>>12989143Well that is where a team of analysts would basically identify the cut-off points for how people rate and rank their experiences in order to provide maximum user engagement and minimize conflict.
Even though a specific experience might be incompatible (which opens up the economy to more R&D) they wouldn't be incompatible with ALL chemical experiences.
>Also what can you do against contracting some kind of mental computer virus type of disease? After all what if you take some experience from somebody who doesn't have an internal dialogue and loose yours or something similar?That's where we can essentially take a chemical snapshot or provide mindfulness training so people develop the ability to return to some prior known recognition of self. In catastrophic cases (which wouldn't be hidden or obfuscated) we would simply restore memories and behavior pathways and ensure that key requirements or a preferential restore point. All living things experience change both rapidly and languidly so it would be more considered like going back to university or something. The core part of this being that resource constraints wouldn't really exist because the key requirement for chemical experience and exchange is physical action and output, but with the experience and exchange part ensured everyone could basically be housed and fed because the chemicals associated with enjoying the downfall or suffering of others could be removed as requirements.
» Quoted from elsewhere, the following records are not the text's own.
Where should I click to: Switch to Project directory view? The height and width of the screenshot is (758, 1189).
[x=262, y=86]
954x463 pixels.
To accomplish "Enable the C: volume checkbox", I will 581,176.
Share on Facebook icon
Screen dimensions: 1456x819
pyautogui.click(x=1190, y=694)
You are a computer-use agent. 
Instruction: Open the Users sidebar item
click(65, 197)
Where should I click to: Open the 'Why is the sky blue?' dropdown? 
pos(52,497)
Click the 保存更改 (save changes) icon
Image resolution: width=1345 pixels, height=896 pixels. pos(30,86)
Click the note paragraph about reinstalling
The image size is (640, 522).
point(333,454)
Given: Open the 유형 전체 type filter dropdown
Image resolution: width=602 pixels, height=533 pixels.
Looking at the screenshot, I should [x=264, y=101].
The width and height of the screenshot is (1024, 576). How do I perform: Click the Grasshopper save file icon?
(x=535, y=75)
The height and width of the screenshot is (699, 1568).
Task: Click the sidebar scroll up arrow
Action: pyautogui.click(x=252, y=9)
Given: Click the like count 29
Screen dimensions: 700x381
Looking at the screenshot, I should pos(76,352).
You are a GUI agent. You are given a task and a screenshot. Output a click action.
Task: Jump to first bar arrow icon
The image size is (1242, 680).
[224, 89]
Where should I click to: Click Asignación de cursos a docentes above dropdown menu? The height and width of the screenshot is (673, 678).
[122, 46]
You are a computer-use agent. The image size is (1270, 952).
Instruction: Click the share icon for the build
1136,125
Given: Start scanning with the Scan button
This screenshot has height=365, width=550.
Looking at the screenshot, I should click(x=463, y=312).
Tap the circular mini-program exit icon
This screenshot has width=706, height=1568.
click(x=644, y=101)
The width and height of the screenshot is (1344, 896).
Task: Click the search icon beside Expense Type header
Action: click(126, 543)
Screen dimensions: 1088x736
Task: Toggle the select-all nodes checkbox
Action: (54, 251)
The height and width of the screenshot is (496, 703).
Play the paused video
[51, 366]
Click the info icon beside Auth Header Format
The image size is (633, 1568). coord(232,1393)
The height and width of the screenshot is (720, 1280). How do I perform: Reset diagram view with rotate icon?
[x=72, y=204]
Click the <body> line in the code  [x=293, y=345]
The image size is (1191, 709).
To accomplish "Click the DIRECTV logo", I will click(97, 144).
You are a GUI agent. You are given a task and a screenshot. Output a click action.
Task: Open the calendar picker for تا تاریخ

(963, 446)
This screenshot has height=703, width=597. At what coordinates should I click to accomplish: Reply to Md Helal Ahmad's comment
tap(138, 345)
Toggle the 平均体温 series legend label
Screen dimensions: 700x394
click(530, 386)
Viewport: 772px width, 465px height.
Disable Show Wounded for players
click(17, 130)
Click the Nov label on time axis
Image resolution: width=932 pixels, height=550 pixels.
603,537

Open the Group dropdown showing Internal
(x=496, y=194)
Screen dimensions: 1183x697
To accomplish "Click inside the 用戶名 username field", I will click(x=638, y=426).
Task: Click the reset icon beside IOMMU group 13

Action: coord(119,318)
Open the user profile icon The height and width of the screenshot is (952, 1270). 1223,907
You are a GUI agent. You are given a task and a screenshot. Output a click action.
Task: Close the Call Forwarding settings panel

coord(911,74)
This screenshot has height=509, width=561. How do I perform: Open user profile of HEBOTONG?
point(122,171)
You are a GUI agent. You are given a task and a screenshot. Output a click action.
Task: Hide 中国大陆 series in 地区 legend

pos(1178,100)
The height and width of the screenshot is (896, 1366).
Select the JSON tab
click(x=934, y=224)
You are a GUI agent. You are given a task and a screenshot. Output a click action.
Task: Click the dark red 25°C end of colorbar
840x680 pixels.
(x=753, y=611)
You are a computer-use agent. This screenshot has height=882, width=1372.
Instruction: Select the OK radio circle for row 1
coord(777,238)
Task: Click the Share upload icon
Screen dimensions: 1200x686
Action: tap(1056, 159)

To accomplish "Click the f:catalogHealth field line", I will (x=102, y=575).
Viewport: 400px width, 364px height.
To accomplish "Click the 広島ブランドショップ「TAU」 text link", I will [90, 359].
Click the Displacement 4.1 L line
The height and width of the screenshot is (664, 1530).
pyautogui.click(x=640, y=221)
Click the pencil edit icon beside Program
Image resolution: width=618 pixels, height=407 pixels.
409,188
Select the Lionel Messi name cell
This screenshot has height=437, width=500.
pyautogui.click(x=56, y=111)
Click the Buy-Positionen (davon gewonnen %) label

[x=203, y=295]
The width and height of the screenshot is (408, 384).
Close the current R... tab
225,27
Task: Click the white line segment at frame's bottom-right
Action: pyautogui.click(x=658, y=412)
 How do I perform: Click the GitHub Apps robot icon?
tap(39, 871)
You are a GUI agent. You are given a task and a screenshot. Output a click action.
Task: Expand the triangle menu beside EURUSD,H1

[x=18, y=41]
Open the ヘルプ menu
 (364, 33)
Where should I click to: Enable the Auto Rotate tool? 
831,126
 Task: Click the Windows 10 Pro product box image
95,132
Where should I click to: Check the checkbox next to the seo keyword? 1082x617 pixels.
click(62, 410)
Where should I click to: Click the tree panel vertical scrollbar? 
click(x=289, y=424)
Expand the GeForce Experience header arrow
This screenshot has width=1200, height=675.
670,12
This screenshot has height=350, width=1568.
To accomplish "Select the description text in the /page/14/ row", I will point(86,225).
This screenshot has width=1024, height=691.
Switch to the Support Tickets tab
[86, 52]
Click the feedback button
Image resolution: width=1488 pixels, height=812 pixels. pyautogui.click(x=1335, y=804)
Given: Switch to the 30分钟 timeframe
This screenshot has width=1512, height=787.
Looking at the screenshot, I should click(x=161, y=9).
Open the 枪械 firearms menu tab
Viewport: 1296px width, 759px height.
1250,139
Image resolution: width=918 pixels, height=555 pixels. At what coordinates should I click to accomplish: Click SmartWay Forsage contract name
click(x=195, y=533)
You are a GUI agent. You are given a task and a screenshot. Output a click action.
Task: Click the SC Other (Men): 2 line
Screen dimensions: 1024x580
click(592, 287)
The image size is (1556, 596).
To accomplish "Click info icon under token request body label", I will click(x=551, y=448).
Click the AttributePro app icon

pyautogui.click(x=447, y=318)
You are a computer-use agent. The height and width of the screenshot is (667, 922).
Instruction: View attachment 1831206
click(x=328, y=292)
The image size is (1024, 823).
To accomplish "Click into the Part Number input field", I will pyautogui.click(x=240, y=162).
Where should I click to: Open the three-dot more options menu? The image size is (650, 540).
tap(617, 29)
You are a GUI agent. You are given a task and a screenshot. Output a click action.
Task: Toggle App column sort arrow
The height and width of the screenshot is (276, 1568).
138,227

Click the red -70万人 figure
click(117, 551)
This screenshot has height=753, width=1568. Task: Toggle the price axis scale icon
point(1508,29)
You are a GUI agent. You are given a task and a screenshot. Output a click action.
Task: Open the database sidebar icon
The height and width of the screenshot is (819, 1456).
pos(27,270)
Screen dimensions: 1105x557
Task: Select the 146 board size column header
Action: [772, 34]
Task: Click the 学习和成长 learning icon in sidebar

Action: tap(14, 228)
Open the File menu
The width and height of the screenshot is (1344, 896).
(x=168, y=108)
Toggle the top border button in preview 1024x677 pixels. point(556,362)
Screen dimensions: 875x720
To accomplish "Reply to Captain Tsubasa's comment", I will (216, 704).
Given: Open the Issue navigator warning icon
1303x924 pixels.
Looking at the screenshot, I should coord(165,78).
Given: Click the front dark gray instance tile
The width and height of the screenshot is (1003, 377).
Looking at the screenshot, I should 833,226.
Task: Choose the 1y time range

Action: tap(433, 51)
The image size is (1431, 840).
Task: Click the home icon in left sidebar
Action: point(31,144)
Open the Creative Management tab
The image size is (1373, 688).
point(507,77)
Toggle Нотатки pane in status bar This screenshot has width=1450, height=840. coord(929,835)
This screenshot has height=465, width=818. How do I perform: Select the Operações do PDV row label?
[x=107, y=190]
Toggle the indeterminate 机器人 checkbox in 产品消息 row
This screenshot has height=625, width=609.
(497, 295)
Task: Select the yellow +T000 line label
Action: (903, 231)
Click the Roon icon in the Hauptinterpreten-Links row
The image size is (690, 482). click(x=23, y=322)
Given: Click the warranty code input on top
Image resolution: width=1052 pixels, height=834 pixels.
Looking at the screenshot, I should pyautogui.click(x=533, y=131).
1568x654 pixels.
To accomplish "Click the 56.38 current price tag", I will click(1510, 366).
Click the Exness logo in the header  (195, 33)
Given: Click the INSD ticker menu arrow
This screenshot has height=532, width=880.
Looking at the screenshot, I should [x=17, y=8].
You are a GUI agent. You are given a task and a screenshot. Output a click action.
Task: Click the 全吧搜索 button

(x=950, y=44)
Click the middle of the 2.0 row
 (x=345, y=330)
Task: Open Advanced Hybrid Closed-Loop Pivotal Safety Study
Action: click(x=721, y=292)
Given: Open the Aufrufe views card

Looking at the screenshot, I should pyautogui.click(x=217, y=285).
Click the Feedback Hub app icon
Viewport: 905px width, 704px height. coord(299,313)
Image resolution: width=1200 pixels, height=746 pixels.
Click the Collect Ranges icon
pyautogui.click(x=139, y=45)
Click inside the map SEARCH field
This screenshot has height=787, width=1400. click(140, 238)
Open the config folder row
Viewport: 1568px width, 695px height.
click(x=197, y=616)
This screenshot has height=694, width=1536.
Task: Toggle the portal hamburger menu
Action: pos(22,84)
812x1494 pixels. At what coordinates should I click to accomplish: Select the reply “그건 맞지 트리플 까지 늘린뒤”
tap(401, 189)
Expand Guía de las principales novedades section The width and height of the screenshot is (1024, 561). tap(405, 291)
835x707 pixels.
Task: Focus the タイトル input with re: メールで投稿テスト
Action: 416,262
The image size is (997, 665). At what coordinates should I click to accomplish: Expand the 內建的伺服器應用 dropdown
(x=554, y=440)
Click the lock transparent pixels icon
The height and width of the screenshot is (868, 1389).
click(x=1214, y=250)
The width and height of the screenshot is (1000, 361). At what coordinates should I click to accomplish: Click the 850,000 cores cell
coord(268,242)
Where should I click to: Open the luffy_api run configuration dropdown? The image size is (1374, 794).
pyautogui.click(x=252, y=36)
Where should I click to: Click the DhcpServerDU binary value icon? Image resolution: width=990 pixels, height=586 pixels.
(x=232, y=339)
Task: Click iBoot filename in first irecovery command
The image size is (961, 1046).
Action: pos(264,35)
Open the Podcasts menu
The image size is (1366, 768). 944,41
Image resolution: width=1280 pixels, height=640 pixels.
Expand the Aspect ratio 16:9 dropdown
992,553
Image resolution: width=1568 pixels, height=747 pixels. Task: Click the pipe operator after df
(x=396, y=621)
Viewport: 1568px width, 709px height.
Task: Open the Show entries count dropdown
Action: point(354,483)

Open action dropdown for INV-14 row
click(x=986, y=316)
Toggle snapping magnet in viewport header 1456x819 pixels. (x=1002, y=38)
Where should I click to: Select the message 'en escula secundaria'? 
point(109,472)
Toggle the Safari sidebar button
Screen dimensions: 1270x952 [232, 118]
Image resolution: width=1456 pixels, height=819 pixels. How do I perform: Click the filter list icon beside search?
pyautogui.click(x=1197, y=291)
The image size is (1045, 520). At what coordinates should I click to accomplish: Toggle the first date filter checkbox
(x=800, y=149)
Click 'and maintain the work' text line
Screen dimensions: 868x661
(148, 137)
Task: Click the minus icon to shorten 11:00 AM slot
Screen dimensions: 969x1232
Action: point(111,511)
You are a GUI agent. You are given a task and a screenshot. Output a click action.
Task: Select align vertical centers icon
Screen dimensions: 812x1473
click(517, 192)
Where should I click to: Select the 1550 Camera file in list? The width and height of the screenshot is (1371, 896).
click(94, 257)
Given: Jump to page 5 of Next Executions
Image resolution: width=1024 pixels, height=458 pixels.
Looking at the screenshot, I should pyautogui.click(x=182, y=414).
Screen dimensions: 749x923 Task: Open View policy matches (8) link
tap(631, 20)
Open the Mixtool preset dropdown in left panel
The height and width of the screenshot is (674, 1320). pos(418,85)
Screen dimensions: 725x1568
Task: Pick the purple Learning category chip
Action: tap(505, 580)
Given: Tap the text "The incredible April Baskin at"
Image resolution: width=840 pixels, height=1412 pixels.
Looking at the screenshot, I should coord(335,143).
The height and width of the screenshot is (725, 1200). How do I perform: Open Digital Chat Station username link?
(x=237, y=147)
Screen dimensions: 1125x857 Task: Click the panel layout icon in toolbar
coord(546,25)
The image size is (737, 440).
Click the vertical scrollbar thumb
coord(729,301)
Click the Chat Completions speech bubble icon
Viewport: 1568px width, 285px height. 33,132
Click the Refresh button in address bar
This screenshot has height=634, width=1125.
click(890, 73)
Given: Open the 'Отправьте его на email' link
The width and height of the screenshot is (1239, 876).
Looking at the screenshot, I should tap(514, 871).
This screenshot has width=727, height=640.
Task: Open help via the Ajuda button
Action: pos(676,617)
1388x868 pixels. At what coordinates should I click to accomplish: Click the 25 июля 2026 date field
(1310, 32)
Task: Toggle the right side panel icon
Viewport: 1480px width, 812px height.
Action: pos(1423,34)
Most people would just opt for bliss as they build houses and farm food for all mankind.
It is essentially gaming the reward function and behavior of humanity away from thinking they need riches to experience high quality chemistry and normalizing labor output so an intelligent approach to the distribution of labor can be applied.
I fail to see how experiencing data through purely digital means is achievable for organic beings and what you describe is direct chemical creation stimulation from circuitry.